#!/usr/bin/env python
# coding: utf-8

# I had the pleasure of attending a [workshop](http://calcul.math.cnrs.fr/spip.php?article284) given by the [groupe calcul (CNRS)](http://calcul.math.cnrs.fr) this week. The topic was: how do you optimize the execution speed of your Python code, under the hypothesis that you already tried to make it fast using NumPy? 
# 
# The training was held over three days and presented three interesting ways to achieve speedups: [Cython](http://cython.readthedocs.io/en/latest/), [pythran](https://pythonhosted.org/pythran/) and [numba](http://numba.pydata.org).
# 
# Overall, the workshop was great.

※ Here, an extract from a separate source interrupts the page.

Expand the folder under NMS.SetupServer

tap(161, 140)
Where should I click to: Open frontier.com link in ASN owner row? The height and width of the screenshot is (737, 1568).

The goal of this blog post is to summarize some of the key insights that I learnt while using these three tools on an practical application: image filtering.

# This post uses the following versions of the libraries:

# In[1]:


import cython; print(cython.__version__)
import pythran; print(pythran.__version__)
import numba; print(numba.__version__)


# # Introducing the discrete Laplacian 

# When working with images, the [discrete Laplacian operator](https://en.wikipedia.org/wiki/Discrete_Laplace_operator) is often used for edge detection.
# 
# Intuitively, if you want to find the edges of an image, you compute the Laplacian and threshold it to see the edges appear. Let's give an example using scikit-image. 
# 
# First, let's load a standard grayscale image that ships with scikit-image, the `astronaut`.

# In[2]:


import skimage.data
import skimage.color


# In[3]:


image = skimage.data.astronaut()
image = skimage.color.rgb2gray(image)
image.shape


# Now, let's write a function that uses the scikit-image implementation of the discrete Laplace operator and thresholds the result with a fixed threshold. 

# In[4]:


from skimage.filters import laplace
import numpy as np


# In[5]:


def laplace_skimage(image):
    """Applies Laplace operator to 2D image using skimage implementation. 
    Then tresholds the result and returns boolean image."""
    laplacian = laplace(image)
    thresh = np.abs(laplacian) > 0.05
    return thresh


# Let's apply the function and check its result.

# In[6]:


edges = laplace_skimage(image)


# In[7]:


edges.shape


# Let's display the obtained edges, along with the original image.

# In[8]:


import matplotlib.pyplot as plt
get_ipython().run_line_magic('matplotlib', 'inline')


# In[9]:


def compare(left, right):
    """Compares two images, left and right."""
    fig, ax = plt.subplots(1, 2, figsize=(10, 5))
    ax[0].imshow(left, cmap='gray')
    ax[1].imshow(right, cmap='gray')


# In[10]:


compare(left=image, right=edges)


# Since the topic of this post is to deal with optimization, we will now suppose that we're not using scikit-image. 
# 
# As is usually the case when you're working on your own problems, we'll implement the Laplacian algorithm by ourselves using NumPy.

# # NumPy implementation 

# So here we go: we write a function that makes use of vectorized NumPy to perform the same operation than the scikit-image implementation. 

# In[11]:


def laplace_numpy(image):
    """Applies Laplace operator to 2D image using our own NumPy implementation. 
    Then tresholds the result and returns boolean image."""
    laplacian = image[:-2, 1:-1] + image[2:, 1:-1] + image[1:-1, :-2] + image[1:-1, 2:] - 4*image[1:-1, 1:-1]
    thresh = np.abs(laplacian) > 0.05
    return thresh


# If you're paying attention closely, we're not actually implementing exactly the same function as scikit-image, since we're excluding all border pixels of the image from our calculation. 
# 
# Let's check the result is qualitatively correct.

# In[12]:


laplace_numpy(image).shape


# In[13]:


compare(image, laplace_numpy(image))


# And let's also check that our implementation quantitavely agrees with scikit-image on every interior pixel.

# In[14]:


np.allclose(laplace_skimage(image)[1:-1, 1:-1], laplace_numpy(image))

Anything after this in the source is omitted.